いつものように好きなように塹壕を掘っていたら思ってたよりも立派なものが出来て少し満足したので綾部は小さな石の目印を置いて休憩することにした。
木の上で幹に体を預け手のひらに付着した泥を同じく泥に汚れた袴で軽く落とす。膝に肘をついて上から目印をぼんやりと眺めていると、ふらふらと綾部のいる木に近付く影があった。その人は目印の傍を覚束ない足取りでやり過ごし綾部に気付くことなく根元に腰を下ろした。
常ならば、気にせず木の上でしばらく過ごすか、もしくはそんな相手の心情を気にせず普通に登場しそして去るかするのだが。
そのどちらもしなかったのはその四年の髪色が金に近い淡い茶色だったからだ。
学年のアイドルとやらを自称してる三木ヱ門にしては珍しく薄汚れた格好でうずくまっている。震える肩と聞こえてきた嗚咽にどうやら泣いているようだと気がついた。
どうせ涙の理由は多分に自分の同級生なのだろうけれど、取り立てて庇いたてる気も慰める気もなかった。二人とも自尊心ばかり高くよくぶつかり合うのをよく飽きないなぁと綾部は毎回飽きもせず傍観していた。

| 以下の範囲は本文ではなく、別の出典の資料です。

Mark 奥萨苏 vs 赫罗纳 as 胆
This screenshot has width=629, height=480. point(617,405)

またいつものことだと、ようやく嗚咽が聞こえなくなったところで彼の項に視線を移した。あれだけ涙を流して枯れてしまわないのだろうかと綾部は内心首を傾げたが、泣きすぎて涙が枯れたという話は聞いたことがないからきっと大丈夫なのだろう。
自惚れが強い自信満々な顔か同じく自惚れが強い同級生に対しての怒りに歪んだ顔をしているのが常の彼は、今そのどちらでもない表情を浮かべているに違いない。そこまで考えてぞわり、と腹の底から鳩尾のところまで何かが這い上がってきた気がしたが気付かない振りをして枝から三木ヱ門のすぐ傍目掛けて飛び降りた。
気配を隠そうともしないそれに流石に気付いたのか綾部の足元でざり、と擦れる音がするかしないかのところで三木ヱ門は弾かれたように顔を上げた。
視線が合う。
三木ヱ門の目も目元も鼻もすっかり赤くなってしまっていて綾部はいつしか見た兎を思い出した。染まった頬は怒りか羞恥か。見られたことと気付かなかったことに対してか、未だに治まらぬ同級生への悔しさか。綾部はそれこそ何を今更と思う。

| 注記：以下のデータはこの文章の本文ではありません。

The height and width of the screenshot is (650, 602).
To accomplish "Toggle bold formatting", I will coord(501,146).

しばらく見つめ合う形になっていたが、三木ヱ門はそれに耐えられなかったのか何の用だ、と目をつり上げたまま濡れた声で尋ねた。
私が先に木の上にいたというのにとんだ言い種だ、と思ったことをそのままに言い返せば、ぐっと喉を鳴らして言葉に詰まったがすぐに用がないなら構うなあっちに行けよと可愛くないことを言った。
睫を濡らしている滴に触れようと彼の傍らに膝をつき手を伸ばせば驚いたように数度瞬いて、その拍子に目尻に溜まっていた涙が頬を伝った。その軌跡を逆に親指の腹でなぞり、手のひらで頬を包み目尻を拭った。
髪色と同じく色素の薄い瞳をじっと覗きこむようにして何故泣いているのと聞こうとして、口から出たのは泣いてるねぇという言葉だった。驚いたのは綾部だけではない。な、と三木ヱ門は声を発して、しかしそれ以上言葉が出てこなかったのか顔を赤くして口をぱくぱくとしていた。それは池にいる鯉を彷彿とさせたが口にはしなかった。
はっと我に返ったのか三木ヱ門はごしごしと目元を擦り綾部を睨み付けると泣いてない、と言った。自然と振り払われる形になったが綾部は表情こそ変えなかった。
涙を見てないと百歩譲るにしてもそんな鼻声では説得力は皆無である。綾部はふうん、そうなのと淡々と返したがそれが勘に触ったのかきっと睨まれた。
そのまま立ち上がって去ろうとする三木ヱ門の背中を見て、あ、と口の中でだけ呟いた。
腕を取ろうか迷い、その間に三木ヱ門は手の届かない場所に行ってしまった。しかし綾部は名前を呼んだ。
三木ヱ門は歩きながら何だ、と言い振り返り、声を引きずるようにして視界から消えた。
衝撃音。遅れて怒声が聞こえてきた。今度も目印に気がつかず通り過ぎようとしたらしい。あーあ、やっぱりと面倒くさく思い綾部は口を尖らせた。
常ならば誰が泣こうが構わない綾部がこうやって、接し方は置いとくにしろ、構おうとするのはある程度近しいと判断した人間だけだと三木ヱ門は気付いているだろうか。まあいいや、と綾部は立ち上がり三木ヱ門の落ちた穴に歩みよる。
綾部は三木ヱ門の意識が自分に集中したことに僅かに頬を緩めておやまぁ何で落ちるの、と穴の中を覗き込み声をかけた。
更に三木ヱ門が怒ったのは言うまでもない。






綾部+三木ヱ門(081010)

綾部はミキティに少しだけ甘いと嬉しいという思いを形にした結果。マイペースあやべ。
しかしおそらくミキティより滝夜叉丸との方が近い(優しくなくても)。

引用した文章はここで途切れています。